[SOURCE MATERIAL start]

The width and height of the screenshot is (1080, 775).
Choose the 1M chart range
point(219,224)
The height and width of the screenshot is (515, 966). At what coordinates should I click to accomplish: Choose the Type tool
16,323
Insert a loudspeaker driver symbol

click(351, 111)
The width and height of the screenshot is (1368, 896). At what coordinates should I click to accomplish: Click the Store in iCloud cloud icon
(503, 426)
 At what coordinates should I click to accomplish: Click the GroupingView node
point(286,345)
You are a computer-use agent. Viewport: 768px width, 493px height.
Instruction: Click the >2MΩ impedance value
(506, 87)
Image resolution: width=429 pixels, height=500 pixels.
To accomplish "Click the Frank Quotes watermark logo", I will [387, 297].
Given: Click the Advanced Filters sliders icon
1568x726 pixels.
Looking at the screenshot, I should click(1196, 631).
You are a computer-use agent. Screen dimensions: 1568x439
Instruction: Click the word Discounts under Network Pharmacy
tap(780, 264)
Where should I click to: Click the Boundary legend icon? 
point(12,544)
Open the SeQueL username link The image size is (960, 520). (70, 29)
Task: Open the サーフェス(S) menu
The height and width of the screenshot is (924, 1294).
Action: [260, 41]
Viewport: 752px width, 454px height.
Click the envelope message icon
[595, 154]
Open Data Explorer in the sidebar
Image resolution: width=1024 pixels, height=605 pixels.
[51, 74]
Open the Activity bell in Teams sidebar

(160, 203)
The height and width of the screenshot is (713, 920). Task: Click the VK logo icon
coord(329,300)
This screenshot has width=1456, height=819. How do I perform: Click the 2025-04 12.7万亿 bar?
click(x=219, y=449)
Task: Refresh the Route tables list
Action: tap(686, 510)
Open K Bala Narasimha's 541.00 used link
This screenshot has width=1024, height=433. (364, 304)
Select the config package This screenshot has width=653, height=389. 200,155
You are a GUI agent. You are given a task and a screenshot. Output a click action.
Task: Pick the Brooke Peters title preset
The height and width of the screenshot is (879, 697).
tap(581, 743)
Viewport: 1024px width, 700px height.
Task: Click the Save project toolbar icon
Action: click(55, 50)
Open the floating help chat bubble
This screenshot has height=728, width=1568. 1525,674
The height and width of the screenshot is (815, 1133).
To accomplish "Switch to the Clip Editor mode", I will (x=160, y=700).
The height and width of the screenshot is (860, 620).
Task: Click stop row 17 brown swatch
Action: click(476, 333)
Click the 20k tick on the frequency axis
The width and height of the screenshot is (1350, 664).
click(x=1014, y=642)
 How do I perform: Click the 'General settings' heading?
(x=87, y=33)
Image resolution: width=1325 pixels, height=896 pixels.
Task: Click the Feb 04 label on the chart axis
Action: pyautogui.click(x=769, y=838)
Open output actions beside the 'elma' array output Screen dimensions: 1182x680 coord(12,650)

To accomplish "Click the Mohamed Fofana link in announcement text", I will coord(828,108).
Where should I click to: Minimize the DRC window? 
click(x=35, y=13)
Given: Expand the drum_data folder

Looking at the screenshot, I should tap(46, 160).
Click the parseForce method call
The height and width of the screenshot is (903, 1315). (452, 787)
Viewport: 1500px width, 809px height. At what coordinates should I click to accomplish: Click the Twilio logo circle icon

[SOURCE MATERIAL end]

● **JOB**
Please substitute "mail" for "envelope" in the records starting with the line with "Task: Open the サーフェス(S) menu" and going on through the line with "Select the config", and give only those lines with everything else unchanged.

● **FINISHED ANSWER**
Task: Open the サーフェス(S) menu
The height and width of the screenshot is (924, 1294).
Action: [260, 41]
Viewport: 752px width, 454px height.
Click the mail message icon
[595, 154]
Open Data Explorer in the sidebar
Image resolution: width=1024 pixels, height=605 pixels.
[51, 74]
Open the Activity bell in Teams sidebar

(160, 203)
The height and width of the screenshot is (713, 920). Task: Click the VK logo icon
coord(329,300)
This screenshot has width=1456, height=819. How do I perform: Click the 2025-04 12.7万亿 bar?
click(x=219, y=449)
Task: Refresh the Route tables list
Action: tap(686, 510)
Open K Bala Narasimha's 541.00 used link
This screenshot has width=1024, height=433. (364, 304)
Select the config package This screenshot has width=653, height=389. 200,155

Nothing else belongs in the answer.